- The Washington Times - Wednesday, January 22, 2003

Construction of homes and apartments posted an unexpectedly strong gain of 5 percent in December as the housing industry wrapped up its best performance in 16 years, fueled by the lowest mortgage rates in four decades.
The Commerce Department reported yesterday that building activity climbed to an annual rate of 1.84 million units in December, the highest monthly pace since June 1986 and well above economists' expectations.
The government also revised November activity levels higher to show builders starting new units at an annual rate of 1.75 million units during that month, 5.2 percent above the October figure.
For all of last year, builders began construction on 1.70 million homes and apartments, a 6.4 percent gain from the 1.60 million units constructed in 2001. It was the best year for construction of single-family homes and apartments since 1.81 million units were built in 1986.

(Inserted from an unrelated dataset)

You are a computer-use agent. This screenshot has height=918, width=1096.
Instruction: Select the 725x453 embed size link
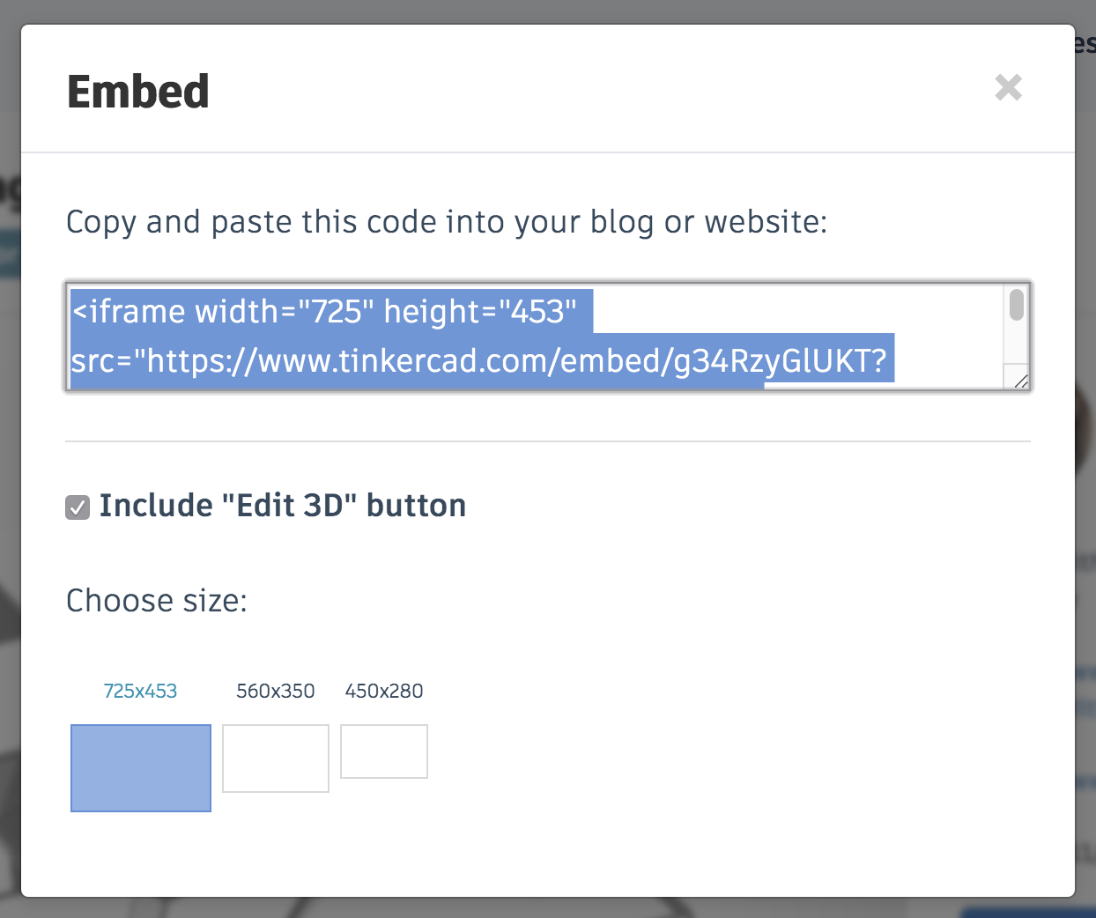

For just single-family homes, the 1.36 million units begun last year represented the strongest performance since 1978, when builders broke ground on 1.43 million such homes.
"What started off robustly ended even more strongly, if that's possible," said Joel Naroff, chief economist of a Holland, Pa., forecasting firm. "During the year, housing starts reached levels not seen since the baby boomers hit the market in the 1970s."
The entire country shared in the building boom, with construction of single-family homes setting an all-time high in the South.
David Seiders, chief economist for the National Association of Home Builders, said builders were optimistic that 2003 would be another good year, although down slightly from last year.
Sales of both new and existing single-family homes are expected to set records for 2002. Mr. Seiders predicts sales would be down in both categories about 3 percent this year, owing to a slight rise in interest rates as the economy gains strength.
Building activity last year was propelled by the lowest mortgage rates since the early 1960s, with rates for 30-year mortgages falling from 7.14 percent at the beginning of the year to 5.93 percent in the final week of December. This is the lowest level recorded in Freddie Mac's nationwide survey, which goes back to 1971, and the lowest levels in other surveys dating to the 1960s.
While 30-year mortgage rates dipped even further to 5.85 percent in the first week of this year, analysts believe the rates will gradually head higher if forecasts of a strengthening economy prove correct.
The low mortgage rates reflected the campaign by the Federal Reserve to push a key rate it controls to the lowest level in 41 years to quicken the pace of recovery from the 2001 recession.